About LDT

“The church” is going through a metamorphosis these days. What kind of community helps us to do our work as Christians, to love one another in these ‘dangerous times’?”  Love in a Dangerous Time follows primarily three threads of inquiry:

  1. We will interview authors writing about the emerging faith movement and its impact on our world, i.e. Brian McLaren, John Dominic Crossan, Matthew Fox, Sarah Miles, etc.
  2. We will hear from people of faith who are working on a local, grassroots level doing innovative work in applying their faith to the justice work at hand in areas like mass incarceration, immigration, climate change, poverty, Israel/Palestine, Black Lives Matter, etc.
  3. We will talk to people who are involved in experimental congregations, alternative communities of faith, and experiences like Wild Goose Festival, along with artists and musicians who are reclaiming a sense of beauty in light of what draws us together in community and helps us to love more courageously and authentically.

Theological discussion will underlie everything, but I’ll leave the hard-core discussion of these huge ideas to Tripp & Bo.

 

Love in a Dangerous Time is co-hosted by Russ Jennings & Kristen Leigh.

Russ @ Union Street - by Robert F

Russ Jennings has a background in radio and in religious activity.
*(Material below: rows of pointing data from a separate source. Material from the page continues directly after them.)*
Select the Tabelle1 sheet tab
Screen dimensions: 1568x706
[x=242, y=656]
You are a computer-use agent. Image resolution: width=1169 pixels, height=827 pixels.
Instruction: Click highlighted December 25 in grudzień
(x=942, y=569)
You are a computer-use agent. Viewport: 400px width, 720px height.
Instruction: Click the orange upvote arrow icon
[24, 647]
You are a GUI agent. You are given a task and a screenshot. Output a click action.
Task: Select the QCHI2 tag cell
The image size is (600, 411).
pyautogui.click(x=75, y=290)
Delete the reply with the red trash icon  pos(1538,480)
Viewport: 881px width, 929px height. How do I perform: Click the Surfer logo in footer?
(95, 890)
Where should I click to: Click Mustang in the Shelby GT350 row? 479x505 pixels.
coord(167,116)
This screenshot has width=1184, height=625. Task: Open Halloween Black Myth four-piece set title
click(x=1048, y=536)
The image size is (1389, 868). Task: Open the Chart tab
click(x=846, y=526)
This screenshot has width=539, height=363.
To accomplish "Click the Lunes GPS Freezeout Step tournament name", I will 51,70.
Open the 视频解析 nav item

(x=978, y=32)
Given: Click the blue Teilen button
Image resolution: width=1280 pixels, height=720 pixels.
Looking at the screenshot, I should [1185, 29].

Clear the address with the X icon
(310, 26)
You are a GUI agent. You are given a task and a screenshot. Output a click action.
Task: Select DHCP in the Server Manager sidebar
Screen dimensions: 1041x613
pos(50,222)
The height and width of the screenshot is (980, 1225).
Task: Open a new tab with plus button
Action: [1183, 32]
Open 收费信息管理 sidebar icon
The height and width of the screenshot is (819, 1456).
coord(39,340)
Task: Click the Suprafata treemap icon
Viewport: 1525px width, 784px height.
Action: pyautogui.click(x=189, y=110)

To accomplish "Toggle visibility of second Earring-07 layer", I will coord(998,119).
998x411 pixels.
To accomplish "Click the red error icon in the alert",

For fourteen years, he hosted a program of avant-garde music on KPFA in Berkeley, CA. In 2004,he produced a 22-week radio interview series with defrocked Catholic theologian Matthew Fox, called “Spirit in Action,” and a series called “Days of Wonder,” on Judaism’s and Islam’s mystical holidays. Since his arrival in New York, in 2007, he has led a four-year bible study program at The Riverside Church, where he also served as the chair of the Israel/Palestine Task Force. He now serves on the advisory board of the Micah Institute and is part of the creative team at the Wild Goose Festival. Born in rural Michigan, and after 37 years in the SF Bay Area, Russ has lived in New York City since 2007.

 

 

Kristen Leigh is a singer/songwriter and artist-theologian from central NC. After traveling around the country and performing music for a number of years, she moved to New York City where she earned her M.Div. from Union Theological Seminary, an ecumenical think-tank for cutting-edge progressive theology, worship, and social justice. She focused her studies on theology, church history, and Biblical studies in relation to music, art, culture, and issues like poverty, gender, sexuality, and systemic racism. She currently lives in Asheboro, NC where she writes, grows vegetables, records music, practices archery, fosters interreligious and cross-cultural relationships, and facilitates classes, retreats, and workshops with The Servant Leadership School. In her former life she worked in radio and co-hosted an acoustic blues show entitled The Blind Mississippi Mojo Show.